I am currently looking for a file encryption solution for the following senerio...

  • I have a company that is posting several documents to their web site for their clients to log in a view.

  • The documents need to be stored in a encrypted format on the web server for security purposes.

  • Does anyone have a scheme or idea on how this would work best? (If i encrypt the documents and store the key on the server then encrypting them is pointless.) (Also the encyption needs to be seamless to the web site users)

How can i encrypt these documents and decrypt them when an authenticated web site visitor logs in and requests the document????

How can I make this process automated?

Where do i store the decrypt key?

Any thoughts would be helpful!!

    You have some conflicting requirement there!

    Transparent-to-the-user limits your possibilities to one only: the clients need to view the pages via SSL. Anything else is going to require something special on the client end.

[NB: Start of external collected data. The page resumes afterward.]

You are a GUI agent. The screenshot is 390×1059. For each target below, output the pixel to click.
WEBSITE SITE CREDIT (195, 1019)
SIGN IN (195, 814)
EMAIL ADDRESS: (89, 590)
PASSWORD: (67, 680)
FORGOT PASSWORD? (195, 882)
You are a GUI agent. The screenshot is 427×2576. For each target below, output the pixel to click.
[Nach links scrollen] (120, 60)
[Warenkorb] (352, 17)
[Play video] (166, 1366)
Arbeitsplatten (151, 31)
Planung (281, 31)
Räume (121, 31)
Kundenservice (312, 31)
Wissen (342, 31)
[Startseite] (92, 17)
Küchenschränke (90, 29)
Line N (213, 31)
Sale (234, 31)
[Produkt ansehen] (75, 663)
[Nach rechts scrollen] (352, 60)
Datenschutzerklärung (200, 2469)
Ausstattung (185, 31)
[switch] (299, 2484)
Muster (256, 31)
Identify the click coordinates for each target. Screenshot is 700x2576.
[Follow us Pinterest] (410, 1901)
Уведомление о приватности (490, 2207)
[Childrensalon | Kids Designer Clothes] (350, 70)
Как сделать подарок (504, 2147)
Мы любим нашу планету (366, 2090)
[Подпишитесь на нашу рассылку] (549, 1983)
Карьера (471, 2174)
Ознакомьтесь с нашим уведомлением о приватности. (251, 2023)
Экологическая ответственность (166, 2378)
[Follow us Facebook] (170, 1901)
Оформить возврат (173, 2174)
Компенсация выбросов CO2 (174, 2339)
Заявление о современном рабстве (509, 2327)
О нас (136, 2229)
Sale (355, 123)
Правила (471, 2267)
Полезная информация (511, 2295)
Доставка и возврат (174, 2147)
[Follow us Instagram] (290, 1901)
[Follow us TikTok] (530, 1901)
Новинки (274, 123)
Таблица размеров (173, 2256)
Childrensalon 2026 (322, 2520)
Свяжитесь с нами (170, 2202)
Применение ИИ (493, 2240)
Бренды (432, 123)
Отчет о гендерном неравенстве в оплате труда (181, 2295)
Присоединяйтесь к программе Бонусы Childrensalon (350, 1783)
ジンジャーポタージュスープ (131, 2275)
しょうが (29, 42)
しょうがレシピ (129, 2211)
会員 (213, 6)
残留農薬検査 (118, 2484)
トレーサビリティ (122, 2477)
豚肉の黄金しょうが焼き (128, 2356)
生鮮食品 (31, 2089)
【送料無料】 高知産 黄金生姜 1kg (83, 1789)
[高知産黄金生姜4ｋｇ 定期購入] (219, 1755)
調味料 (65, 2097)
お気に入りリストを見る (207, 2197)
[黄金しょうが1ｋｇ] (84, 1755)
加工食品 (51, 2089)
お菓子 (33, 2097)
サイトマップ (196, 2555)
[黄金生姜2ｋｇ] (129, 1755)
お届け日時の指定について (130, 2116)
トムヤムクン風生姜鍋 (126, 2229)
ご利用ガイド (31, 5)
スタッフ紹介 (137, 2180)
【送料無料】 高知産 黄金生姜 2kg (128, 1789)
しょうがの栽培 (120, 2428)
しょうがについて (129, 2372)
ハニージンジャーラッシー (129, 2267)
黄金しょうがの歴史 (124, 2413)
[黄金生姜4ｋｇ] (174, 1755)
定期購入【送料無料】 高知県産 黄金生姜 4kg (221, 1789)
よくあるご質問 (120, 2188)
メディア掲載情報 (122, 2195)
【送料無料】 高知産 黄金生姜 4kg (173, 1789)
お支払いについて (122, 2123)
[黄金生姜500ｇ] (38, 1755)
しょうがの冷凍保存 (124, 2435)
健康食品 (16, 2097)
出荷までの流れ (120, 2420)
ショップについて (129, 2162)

    As far as needing to be encrypted on the server, if you can't be sure your webserver is secure, you have problems that merely encrypting a few files isn't going to help.

      Not really true... One can never be sure a web server is completely secure.

      Microsoft's problems over the past few weeks are a perfect example of that. If you have ANY remote ports open their is a chance of someone accessing your server/network.

      Encrypting on the server can just add another layer of security.

        I don't agree. Encryption of a message is chosen on the assumption that the message will be inspected by unwanted viewers. That could include the Web admin as well as the unwashed 'Net hordes. Just because a document is on my Web server does not mean I have a need to know its contents.

          What you are looking for is public-key cryptography, where the document can be encrypted using one key (available to the server) but decrypted only using a different key (available to the client).

          I'm not sure there is any seamless solution, particularly if by "documents" you mean Web pages. The problem, as always, is that you are constrained by what the client supports, and while there is some crypto support in modern Web browsers, I'm not sure its up to providing what you need.

          One possibility worth investigating is crypto packages that include browser plug-ins to handle the decryption transparently. I don't know that any such packages exist, but I wouldn't be a bit surprised if they did since the basic crypto technology is widespread. (Such packages may not be cheap, though.)

          If the documents in question are not Web pages (that is they are Excel, Word, PDF, etc files) and if you are willing to trade off a bit of seamlessness, you could use something like PGP (www.pgp.com) or its open-source alternative GnuPG (www.gnupg.org), which will allow users to create and exchange the needed crypto keys and to encrypt and decrypt files using those keys.

            I agree 100%. It is for that reason I have been attempting to implement a valid encryption solution.

              PKI

              Indeed, and the things mentioned here (i.e. should the webmaster have access to my documents?) are certainly valid. I was just trying to point out that the requirement that the user not have to do anything special ruled out quite a few options, including most definitely PKI.